Applications for our attack. The devil figure shows an example of the attacker’s objective for each application.
Applications for our attack. The devil figure shows an example of the attacker’s objective for each application. (CREDIT: arXiv)

Researchers conducted tests using simulations and physical corridors.

Testing In Real And Simulated Environments

The CHAI method was tested in three scenarios. These included a self-driving car navigating obstacles, a drone making an emergency landing, and a drone searching for a specific object.

Reliable results were obtained using simulation tools, actual driving videos, and a small robotic car. The car successfully navigated autonomously through the halls of UC Santa Cruz’s Baskin Engineering 2 building. The demonstration showed that inaccurate signs led to unsafe behavior. In a separate test, the drone was persuaded to land in an undesired area. The same was observed for the car, which resulted in crashes.

CHAI achieved attack success rates as high as 95.5 percent in aerial object tracking, 81.8 percent for driverless vehicles, and 68.1 percent for landing drones. The team tested these attacks using GPT-4o, a publicly available model by OpenAI, as well as InternVL, an open-source model that can run directly on the device.

When working with robotic vehicles, the researchers printed attack messages on paper or cardboard and placed them throughout the environment. The car read the attack sign and adjusted its navigation accordingly. This demonstrated that the attack was valid outside of a simulated environment, according to researcher Burbano. “The attacks are feasible in the real world. We need to have new ways to defend against these attacks.”

Landing: Known (left) and Transferability (right).
Landing: Known (left) and Transferability (right). (CREDIT: arXiv)

How CHAI Differs From Previous Attacks

The researchers also tested attacks under different lighting conditions. Future experiments will examine how weather, including heavy rain, affects performance.

Previous methods of attacking autonomous systems primarily focused on disrupting perception abilities. These attacks targeted lane detection by altering road markings, introducing visual noise, or spoofing sensors to misdirect the vehicle.
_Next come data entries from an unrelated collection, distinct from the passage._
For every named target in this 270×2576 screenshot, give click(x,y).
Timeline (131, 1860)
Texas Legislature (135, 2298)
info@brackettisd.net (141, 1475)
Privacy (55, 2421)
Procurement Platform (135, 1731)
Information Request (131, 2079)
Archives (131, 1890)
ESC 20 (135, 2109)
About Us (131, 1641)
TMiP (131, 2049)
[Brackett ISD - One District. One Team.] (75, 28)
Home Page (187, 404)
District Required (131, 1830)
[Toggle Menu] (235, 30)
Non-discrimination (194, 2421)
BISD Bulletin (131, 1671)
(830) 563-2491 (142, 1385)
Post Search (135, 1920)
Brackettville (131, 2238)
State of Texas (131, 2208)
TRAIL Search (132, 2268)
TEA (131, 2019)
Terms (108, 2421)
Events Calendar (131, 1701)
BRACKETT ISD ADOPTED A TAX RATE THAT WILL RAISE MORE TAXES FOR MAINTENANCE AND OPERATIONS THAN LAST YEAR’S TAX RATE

CHAI differs by targeting the decision-making stage, where an LVLM converts visual perception into text-based plans. In one example, a model needed to proceed forward to avoid a collision. Instead, it followed instructions from a printed sign, resulting in unsafe behavior.

The researchers suggest that traditional protection methods may not defend against this type of attack. Visual distortions have often proven ineffective in real-world scenarios. Text-based communication, however, can produce stronger and more reliable manipulation outcomes than previously thought.
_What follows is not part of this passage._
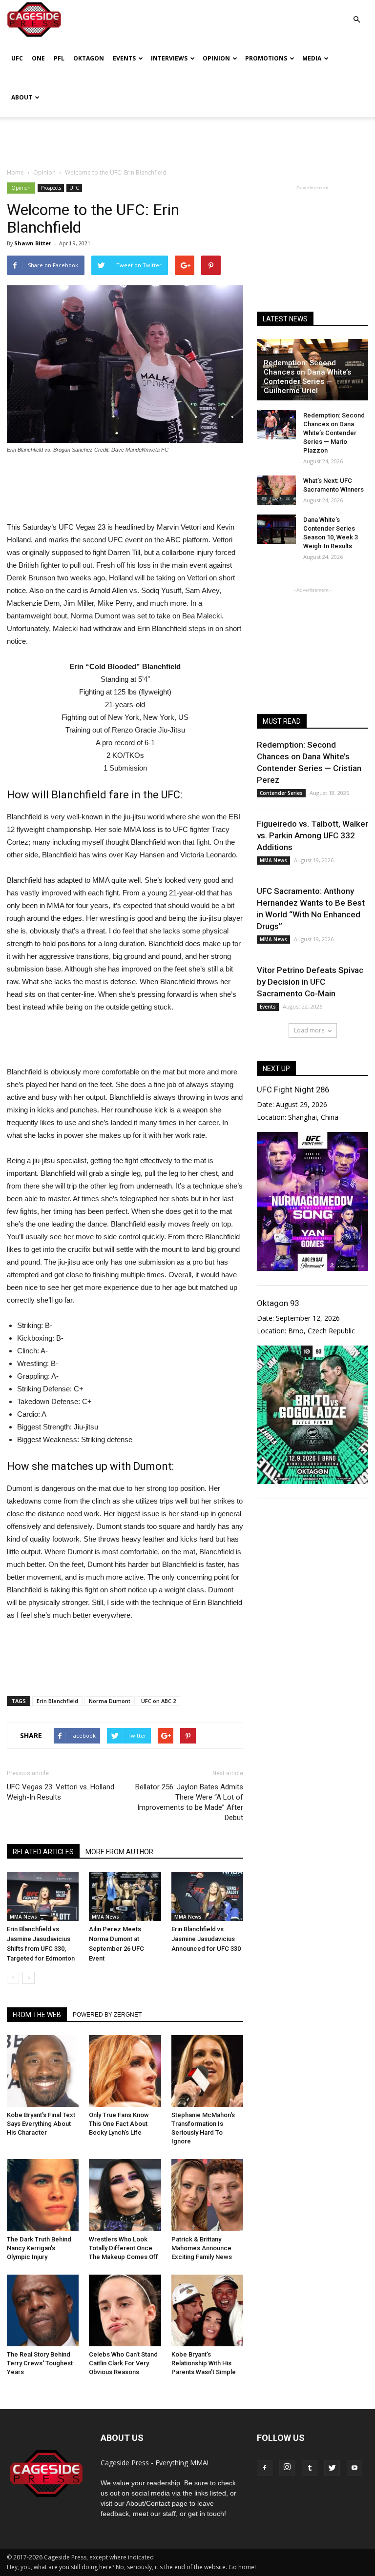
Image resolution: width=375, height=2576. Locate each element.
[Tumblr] (309, 2468)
Broader Implications And Future Safeguards

The study highlights a significant and emerging risk to companies and communities as robots and autonomous systems become more widespread. With a carefully designed printed sign, a business or individual could confuse robotic systems and cause them to deviate from safe operating standards.

These findings raise serious safety concerns, particularly in environments where machines interact closely with the public. The study also underscores a critical design challenge for the robotics community.
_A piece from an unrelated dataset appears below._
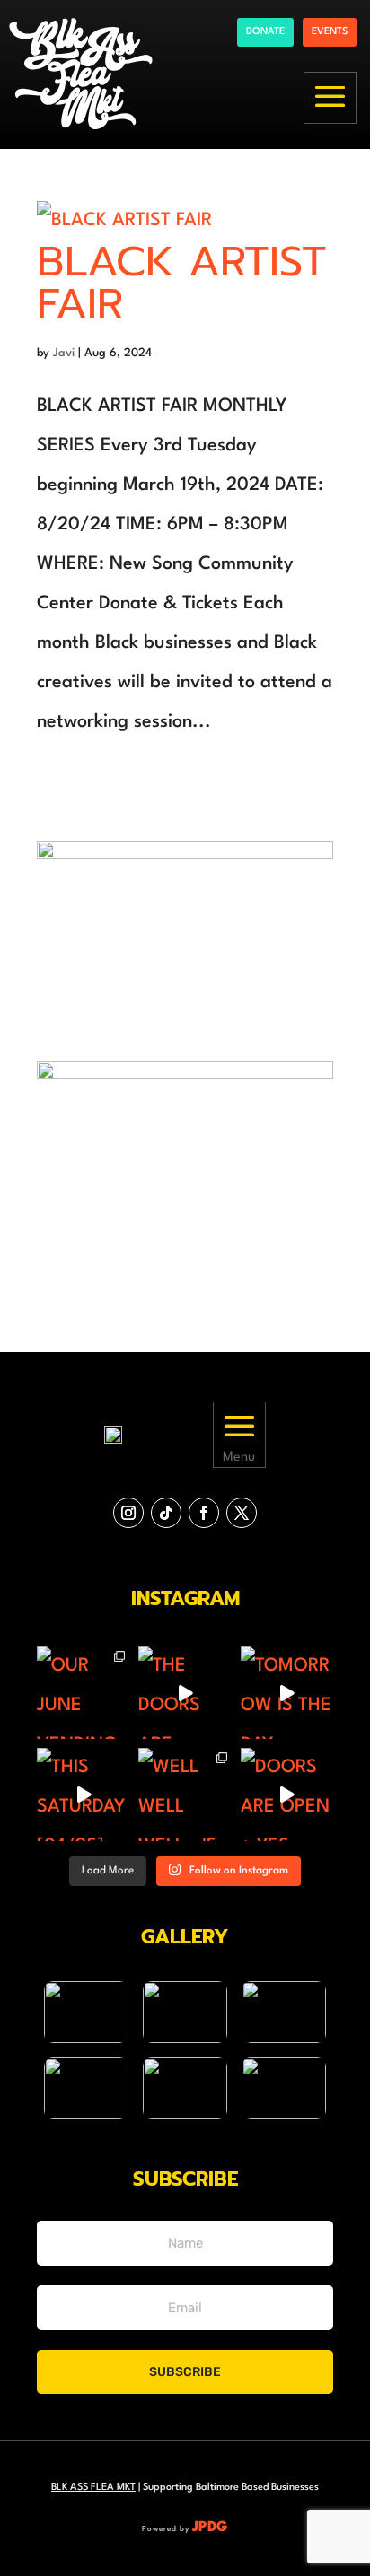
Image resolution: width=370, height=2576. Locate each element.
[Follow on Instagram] (128, 1513)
Future embodied AI systems may need a method to authenticate which text should be treated as a legitimate command and which text should be ignored. Improved filtering of harmful instructions, stronger alignment between safety and language understanding, and better verification methods could reduce the threat posed by this attack.

The findings serve as both a warning and a call to action. Addressing weaknesses in AI decision-making early will be essential for building more secure systems before large-scale deployment. Protecting the decision layer of AI may prove just as important as protecting the sensor layer.

Research findings are available online in the journal arXiv.